As I said, there are only six people now living who can remember any of this. Well, maybe seven, if Quinta wasn't too young when we left for a larger house farther north. I wonder to what extent we were all permanently shaped by this small kingdom. Possibly my parents were just continuing to live as they were brought up--only with more children and more after-school activities. 

The Glue Monster's Daughter

Not having any children myself, I do not often enter into the old spirit of my childhood in Willowdale, except to argue that a dining-room is an absolute necessity to comfortable living. 

That said, I return spiritually to Willowdale days when I visit my beloved friend Lily, her husband and their growing family.

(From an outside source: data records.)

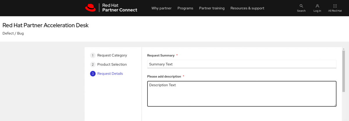Image resolution: width=349 pixels, height=121 pixels.
Task: Click the description textarea resize handle
Action: click(335, 105)
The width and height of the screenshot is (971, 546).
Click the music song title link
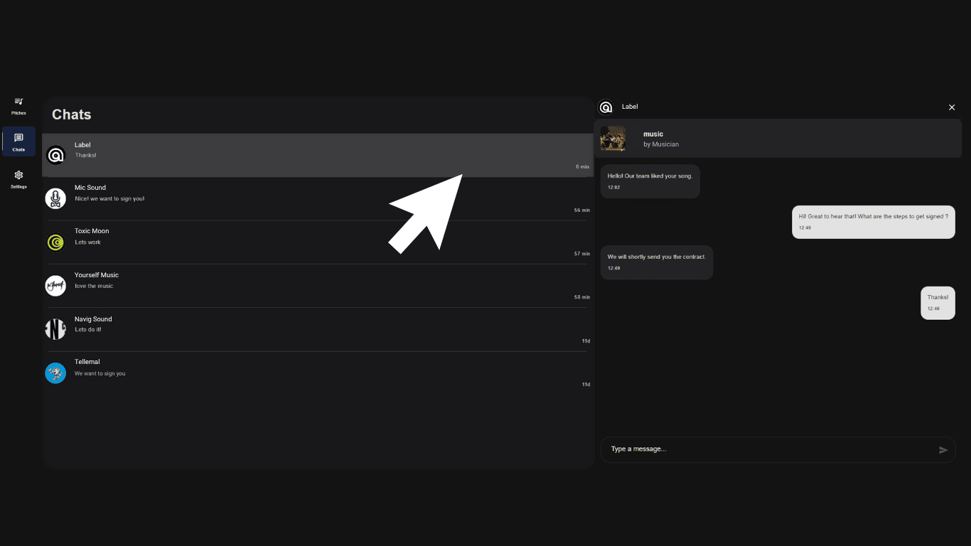coord(653,134)

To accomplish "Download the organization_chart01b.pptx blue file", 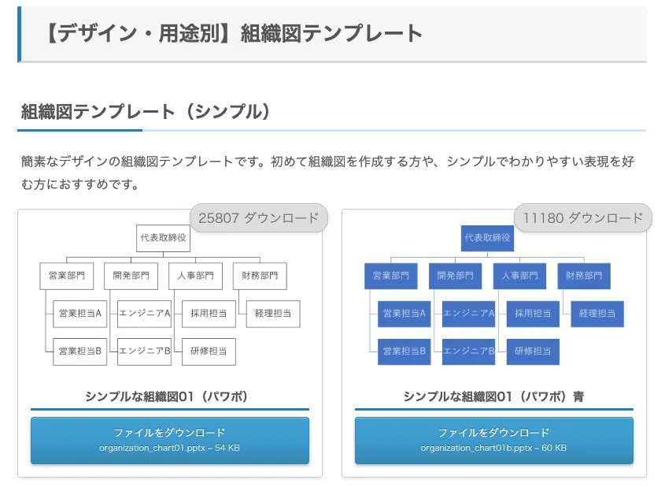I will (493, 440).
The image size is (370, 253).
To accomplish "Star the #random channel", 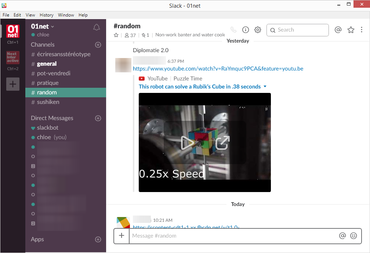I will pos(116,35).
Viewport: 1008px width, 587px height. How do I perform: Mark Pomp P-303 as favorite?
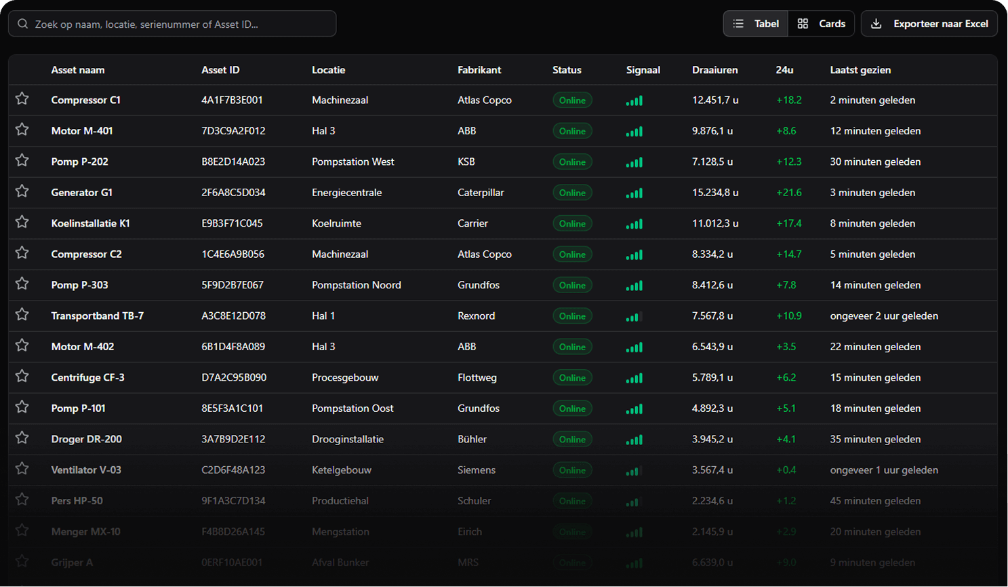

They live in a three-storey house on the north side of a tree-lined Toronto street, one reason of many why I feel so at home there.  

In this house, with only a small amount of badgering, I will transform myself from a mere courtesy aunt into a kind of Glue Monster. This involves a great deal of underbite, growling and stuffing shrieking children into small spaces while roaring "YUM YUM YUM! HO HO HO!" 

This proves that I am not totally useless as adults go and was properly brought up.